With valgrind, I chased memory corruption all over; skanlite!6 (merged) for a small-but-unrelated thing in Skanlite itself. I have a half-dozen fixes for read-uninitialized-variable in SANE itself that I need to upstream, and a MR for ksane (shortly) with some other uninitialized reads. With all of those out of the way, valgrind tells me (some lines snipped):
==17667== Invalid read of size 8
==17667== at 0x1972E6E1: setvalue (epson2.c:1947)
==17667== by 0x1972E17F: sane_epson2_control_option (epson2.c:2058)
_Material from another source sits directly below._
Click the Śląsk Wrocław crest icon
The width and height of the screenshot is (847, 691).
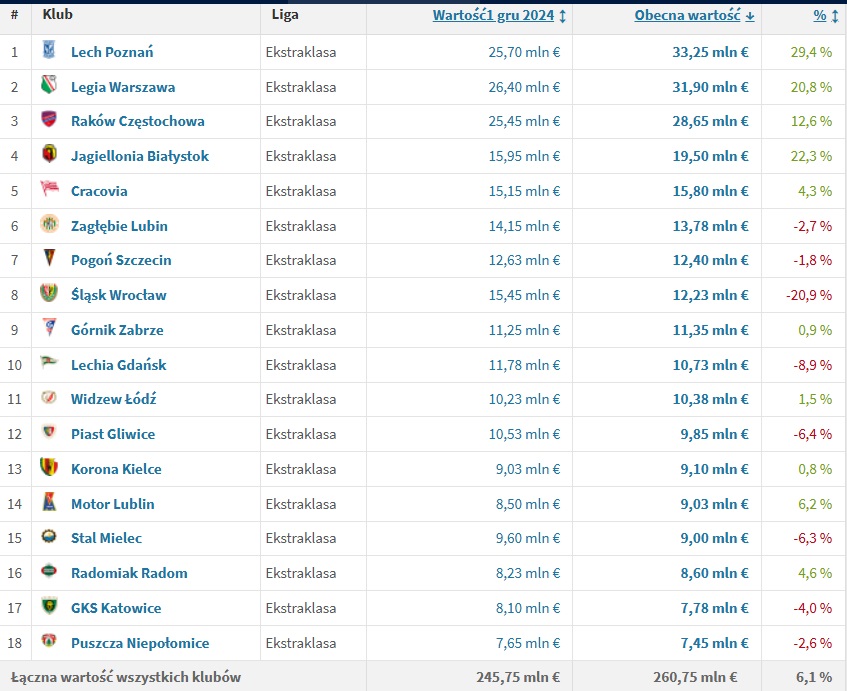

==17667== by 0x6CACEFC: sane_dll_control_option (dll.c:1339)
==17667== by 0x6CA6B60: sane_control_option (dll-s.c:40)
==17667== by 0x48D16F2: KSaneIface::KSaneBaseOption::writeData(void*) (invent/libksane/src/options/ksanebas
eoption.cpp:112)
==17667== by 0x48D61F4: KSaneIface::KSaneListOption::setValue(QString const&) (invent/libksane/src/options/
ksanelistoption.cpp:248)
==17667== by 0x48D5EE7: KSaneIface::KSaneListOption::setValue(QVariant const&) (invent/libksane/src/options
/ksanelistoption.cpp:96)
==17667== by 0x48D0078: KSaneIface::KSaneOption::setValue(QVariant const&) (invent/libksane/src/ksaneoption
.cpp:136)
==17667== Address 0xce64828 is 312 bytes inside a block of size 328 free'd
==17667== at 0x484ECDC: free (in /usr/local/libexec/valgrind/vgpreload_memcheck-amd64-freebsd.so)
==17667== by 0x1972BA28: free_devices (epson2.c:892)
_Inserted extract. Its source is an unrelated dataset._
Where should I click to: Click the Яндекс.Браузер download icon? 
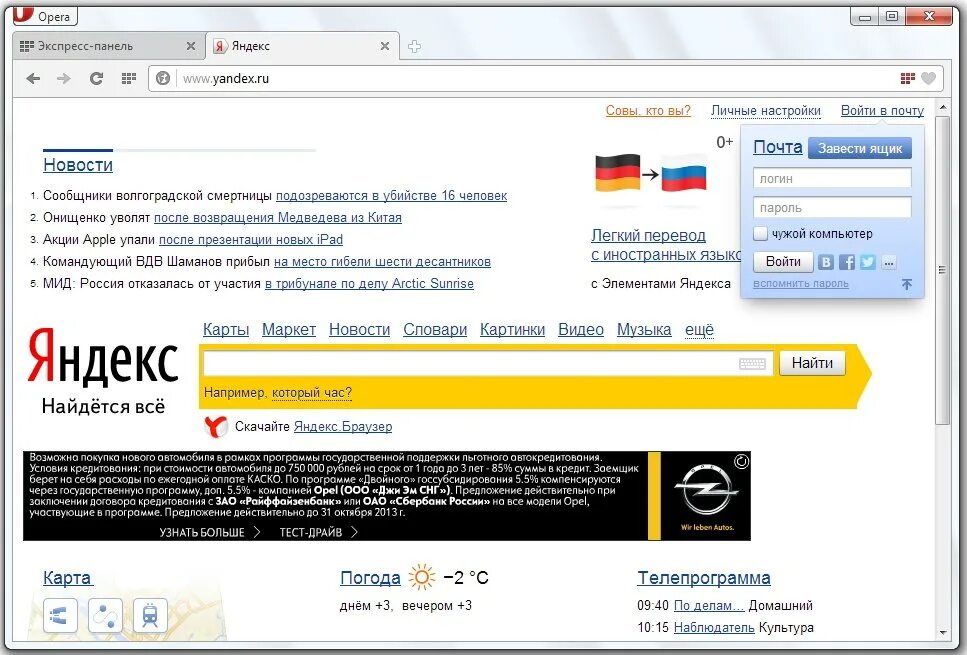(x=216, y=426)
==17667== by 0x1972BC3C: probe_devices (epson2.c:909)
==17667== by 0x1972BA90: sane_epson2_get_devices (epson2.c:951)
==17667== by 0x6CAC086: sane_dll_get_devices (dll.c:1098)
==17667== by 0x6CA6ABA: sane_get_devices (dll-s.c:21)
==17667== by 0x48AE0D1: KSaneIface::FindSaneDevicesThread::run() (invent/libksane/src/ksanefinddevicesthrea
d.cpp:59)
==17667== Block was alloc'd at
==17667== at 0x484C8A4: malloc (in /usr/local/libexec/valgrind/vgpreload_memcheck-amd64-freebsd.so)
==17667== by 0x1972C046: device_detect (epson2.c:681)
==17667== by 0x1972FD70: attach (epson2.c:767)
==17667== by 0x1972F9C7: attach_one_usb (epson2.c:786)
==17667== by 0x6CAED60: sanei_usb_find_devices (sanei_usb.c:2181)
==17667== by 0x1972F868: attach_one_config (epson2.c:838)
==17667== by 0x6CA8CF5: sanei_configure_attach (sanei_config.c:445)
==17667== by 0x1972BC57: probe_devices (epson2.c:911)
==17667== by 0x1972BA90: sane_epson2_get_devices (epson2.c:951)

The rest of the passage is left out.